Law as Science 2022

Law and Economics Roundtable -  Latin  American  Perspectives

The panel will develop some interesting research in the continuously evolving field of law and economics with a specific focus on Latin America. Professors Rubén Méndez and Juan Martín Morando will provide an account of the project “Interactions between Informality and employment Quality in Argentina, Chile, and Colombia: An Ius Economic Analysis,” examining the situation of the informal market and the quality of employment in a jus-economic perspective (tool) and “institutional coordination” as a theoretical model. This project uses the contributions of the Legal Theory, the Neo Institutional Economy (Coasean), and the “developmentalist” theses of the legalistic approach to economic development (which has the famous economist Hernando de Soto among its main representatives). By representing the legal as an “infinitely variable” cultural asset, the case study, forensic methodology, and hypothetical-deductive analysis are used as “Methodological Core.” Therefore, the economic approach is assumed as a complementary and correlated instrument with the legal approach as there is a need to illustrate the advantages of strengthening the institutional framework in the workplace and identify and characterize its main weaknesses.

Moreover, Prof. Dr. Ivo Gico will present an overview of “Agent-Based Modeling and the Future of Law & Economics” by discussing the methodological limitation of traditional law & economics when dealing with complex systems like the market, society, or the legal order itself and how the agent-based modeling approach is used to explore unpredictable emerging behavior or models with heterogeneous agents.

Panelists

  • Juan Martín Morando, M.A., LL.M., J.D.

    Labor Law judge – Tribunal N.1 – General San Martin (Buenos Aires Argentina)

    Adjunct Professor at the Universidad Argentina de la Empresa y Universidad de Palermo (Argentina)

  • Rubén Méndez Reátegui, LLM, MA, MSC, PhD, DSc

    Professor at the Universidad Autónoma de Chile

    Visiting Professor at the Universidad Tecnológica del Perú and Universidad Externado de Colombia

  • Ivo T. Gico Jr., Ph.D., LL.M.

    Professor at the University Center of Brasília (UniCEUB)


  • Seeing Global Value Chains Through a Law and Political Economy Lens

    Ioannis Kampourakis

    (Erasmus University Rotterdam)

    This lecture will use the law and political economy methodology to explore current forms of governance and regulation in Global Value Chains. After unpacking the methodological dimension of ‘law and political economy, the speaker will explore the constitutive role of national and international law in the global political economy and will critically assess recent attempts to regulate extraterritorial corporate activity for purposes of sustainability.

  • A Critical Race Theory of Global Colorblindness

    Michelle Christian

    (University of Tennessee, Knoxville)

    In this talk I will address the components to a Critical Race Theory of Global Colorblindness (CRTGC). A CRTGC combines Critical Race Theory precepts within critical international law, world-systems sociological insights, and racial ideology conceptualizations.

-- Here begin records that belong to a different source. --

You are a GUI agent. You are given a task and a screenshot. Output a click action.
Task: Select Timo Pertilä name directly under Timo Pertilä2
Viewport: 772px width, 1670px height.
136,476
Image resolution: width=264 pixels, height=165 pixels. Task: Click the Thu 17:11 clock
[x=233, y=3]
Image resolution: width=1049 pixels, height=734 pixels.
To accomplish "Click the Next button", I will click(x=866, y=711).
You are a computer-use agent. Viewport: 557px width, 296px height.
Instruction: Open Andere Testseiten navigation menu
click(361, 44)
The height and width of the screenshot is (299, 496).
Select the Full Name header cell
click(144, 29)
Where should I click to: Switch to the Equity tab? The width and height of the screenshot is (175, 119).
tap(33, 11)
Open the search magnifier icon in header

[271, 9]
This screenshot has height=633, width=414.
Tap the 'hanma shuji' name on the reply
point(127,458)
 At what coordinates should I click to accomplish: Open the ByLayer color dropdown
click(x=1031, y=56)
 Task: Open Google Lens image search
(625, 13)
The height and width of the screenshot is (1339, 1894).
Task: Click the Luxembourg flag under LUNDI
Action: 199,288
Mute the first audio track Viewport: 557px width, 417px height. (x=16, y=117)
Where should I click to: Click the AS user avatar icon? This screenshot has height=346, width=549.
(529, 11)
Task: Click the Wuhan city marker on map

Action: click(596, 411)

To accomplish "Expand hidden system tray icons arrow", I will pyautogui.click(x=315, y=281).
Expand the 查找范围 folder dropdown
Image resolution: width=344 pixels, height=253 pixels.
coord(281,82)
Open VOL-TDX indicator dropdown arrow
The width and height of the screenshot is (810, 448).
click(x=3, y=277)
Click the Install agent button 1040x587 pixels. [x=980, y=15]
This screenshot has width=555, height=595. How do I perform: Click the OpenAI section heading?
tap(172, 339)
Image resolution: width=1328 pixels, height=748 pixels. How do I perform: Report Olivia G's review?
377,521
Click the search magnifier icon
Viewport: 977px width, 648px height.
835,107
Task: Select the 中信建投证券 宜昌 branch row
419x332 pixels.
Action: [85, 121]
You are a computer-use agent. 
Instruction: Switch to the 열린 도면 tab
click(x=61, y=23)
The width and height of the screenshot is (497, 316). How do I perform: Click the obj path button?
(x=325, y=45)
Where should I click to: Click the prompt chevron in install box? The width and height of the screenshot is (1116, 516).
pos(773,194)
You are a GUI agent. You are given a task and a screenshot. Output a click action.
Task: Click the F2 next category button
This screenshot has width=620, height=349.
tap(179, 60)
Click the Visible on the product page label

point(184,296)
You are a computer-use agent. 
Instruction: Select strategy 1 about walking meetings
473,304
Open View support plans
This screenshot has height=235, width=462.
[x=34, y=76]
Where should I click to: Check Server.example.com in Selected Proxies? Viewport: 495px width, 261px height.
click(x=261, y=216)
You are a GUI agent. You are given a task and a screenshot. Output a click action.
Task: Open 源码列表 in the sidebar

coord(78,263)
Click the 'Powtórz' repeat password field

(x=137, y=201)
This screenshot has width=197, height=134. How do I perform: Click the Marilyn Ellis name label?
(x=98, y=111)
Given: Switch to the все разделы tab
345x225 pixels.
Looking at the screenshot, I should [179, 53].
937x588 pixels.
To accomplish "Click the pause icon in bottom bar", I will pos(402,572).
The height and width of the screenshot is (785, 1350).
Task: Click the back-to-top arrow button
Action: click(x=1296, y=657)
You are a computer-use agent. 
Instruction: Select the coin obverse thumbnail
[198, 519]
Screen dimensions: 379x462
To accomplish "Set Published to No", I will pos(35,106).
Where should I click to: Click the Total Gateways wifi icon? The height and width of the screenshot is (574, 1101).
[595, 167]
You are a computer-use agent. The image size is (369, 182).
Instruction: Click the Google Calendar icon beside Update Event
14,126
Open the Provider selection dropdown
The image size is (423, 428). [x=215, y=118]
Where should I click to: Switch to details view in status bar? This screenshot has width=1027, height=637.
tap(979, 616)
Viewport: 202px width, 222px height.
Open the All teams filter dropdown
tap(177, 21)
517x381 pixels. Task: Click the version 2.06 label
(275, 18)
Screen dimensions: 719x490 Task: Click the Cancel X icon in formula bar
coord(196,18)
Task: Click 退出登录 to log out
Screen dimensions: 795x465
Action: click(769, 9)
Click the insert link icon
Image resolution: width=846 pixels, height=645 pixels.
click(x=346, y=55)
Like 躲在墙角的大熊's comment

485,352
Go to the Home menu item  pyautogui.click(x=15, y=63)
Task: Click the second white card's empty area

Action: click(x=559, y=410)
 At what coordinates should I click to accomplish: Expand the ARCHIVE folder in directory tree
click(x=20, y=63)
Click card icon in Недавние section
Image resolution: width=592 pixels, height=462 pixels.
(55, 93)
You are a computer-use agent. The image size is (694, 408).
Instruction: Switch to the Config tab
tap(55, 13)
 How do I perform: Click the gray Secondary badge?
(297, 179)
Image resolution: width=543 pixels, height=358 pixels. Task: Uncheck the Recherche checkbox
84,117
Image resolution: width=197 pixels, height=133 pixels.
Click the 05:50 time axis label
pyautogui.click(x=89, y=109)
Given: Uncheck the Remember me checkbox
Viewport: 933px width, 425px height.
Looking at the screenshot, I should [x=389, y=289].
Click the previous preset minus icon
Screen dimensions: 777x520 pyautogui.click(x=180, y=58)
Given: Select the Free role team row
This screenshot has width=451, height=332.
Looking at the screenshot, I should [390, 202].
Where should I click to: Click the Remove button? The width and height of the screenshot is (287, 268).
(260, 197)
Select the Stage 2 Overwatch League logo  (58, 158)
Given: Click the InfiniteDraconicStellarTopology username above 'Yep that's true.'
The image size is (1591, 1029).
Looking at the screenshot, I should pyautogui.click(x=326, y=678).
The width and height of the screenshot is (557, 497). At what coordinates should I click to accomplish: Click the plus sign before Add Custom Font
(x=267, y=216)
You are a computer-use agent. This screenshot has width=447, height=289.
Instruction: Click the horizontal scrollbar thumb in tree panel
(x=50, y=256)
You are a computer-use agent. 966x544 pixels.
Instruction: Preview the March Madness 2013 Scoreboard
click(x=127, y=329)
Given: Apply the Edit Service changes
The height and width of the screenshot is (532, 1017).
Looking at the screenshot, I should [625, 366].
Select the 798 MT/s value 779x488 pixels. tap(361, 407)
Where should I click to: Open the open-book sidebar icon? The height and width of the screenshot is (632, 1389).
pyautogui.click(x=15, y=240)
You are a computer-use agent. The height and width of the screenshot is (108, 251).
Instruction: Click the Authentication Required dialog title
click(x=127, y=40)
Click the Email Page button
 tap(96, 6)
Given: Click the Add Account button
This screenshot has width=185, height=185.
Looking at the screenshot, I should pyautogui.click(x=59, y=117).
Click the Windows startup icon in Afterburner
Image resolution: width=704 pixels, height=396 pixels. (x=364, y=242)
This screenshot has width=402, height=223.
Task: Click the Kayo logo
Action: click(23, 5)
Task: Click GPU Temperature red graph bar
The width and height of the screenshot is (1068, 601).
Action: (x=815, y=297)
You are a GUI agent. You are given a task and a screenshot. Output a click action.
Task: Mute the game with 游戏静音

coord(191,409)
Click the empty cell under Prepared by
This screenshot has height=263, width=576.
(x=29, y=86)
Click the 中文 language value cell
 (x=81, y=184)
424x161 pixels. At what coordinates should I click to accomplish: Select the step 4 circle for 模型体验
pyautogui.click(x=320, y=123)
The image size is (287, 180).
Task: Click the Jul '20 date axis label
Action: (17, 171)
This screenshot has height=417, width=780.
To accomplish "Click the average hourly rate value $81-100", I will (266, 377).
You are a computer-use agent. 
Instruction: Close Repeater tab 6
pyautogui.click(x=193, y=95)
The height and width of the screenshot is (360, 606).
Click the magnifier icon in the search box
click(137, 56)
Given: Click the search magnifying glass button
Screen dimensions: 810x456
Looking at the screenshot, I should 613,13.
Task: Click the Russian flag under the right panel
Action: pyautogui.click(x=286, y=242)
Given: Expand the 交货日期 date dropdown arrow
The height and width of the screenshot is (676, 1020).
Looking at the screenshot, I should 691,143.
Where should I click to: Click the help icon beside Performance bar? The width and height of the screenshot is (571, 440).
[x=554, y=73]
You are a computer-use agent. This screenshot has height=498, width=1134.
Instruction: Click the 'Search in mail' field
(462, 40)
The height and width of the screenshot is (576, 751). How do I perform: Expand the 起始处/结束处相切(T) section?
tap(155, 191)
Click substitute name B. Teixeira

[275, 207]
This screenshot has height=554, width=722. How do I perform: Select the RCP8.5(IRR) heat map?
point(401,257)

    I conceptualize a CRTGC as:

    (1) predicated on racist erasure; (2) produced through a global racial paradigm of colorblindness and politiculture of neoliberalism: (3) embodying multiscale racial interactions that create complex, varying colorblind politicultures but (4) reflects a stable global racial architecture; and (5) is anchored by the authority of white racial knowledge and the performance of racial ignorance.

    With that, I elaborate six colorblind politicultures across the globe: post-racialism, multiculturalism, mestizaje and racial democracy, ethnic dominance, 'predicament of Blackness,' and conservative right. An investigation into global colorblindness unearths how colorblind discursive and material forms travel, land, and maneuver in every region and country across the globe.

  • Measuring Social Welfare, with Priority for the Worse Off

    Matthew Adler

    (Duke Law School)

    The social welfare function (SWF) framework is a powerful tool for evaluating governmental policies in light of human well-being. It represents a major step beyond cost-benefit analysis, currently the dominant policy-assessment tool. While cost-benefit analysis quantifies well-being impacts in monetary units, the SWF framework does so using an interpersonally comparable well-being measure.

    The SWF proper is a rule for ranking outcomes and policies understood as patterns of individual well-being. “Prioritarian” SWFs give extra weight to well-being changes affecting individuals at lower levels of well-being—by contrast with utilitarianism, which simply adds up well-being numbers.

    Measuring Social Welfare (OUP 2019) provides a rigorous but accessible overview and defense of the SWF framework. In this talk, I will discuss Measuring Social Welfare, with a particular focus on prioritarianism.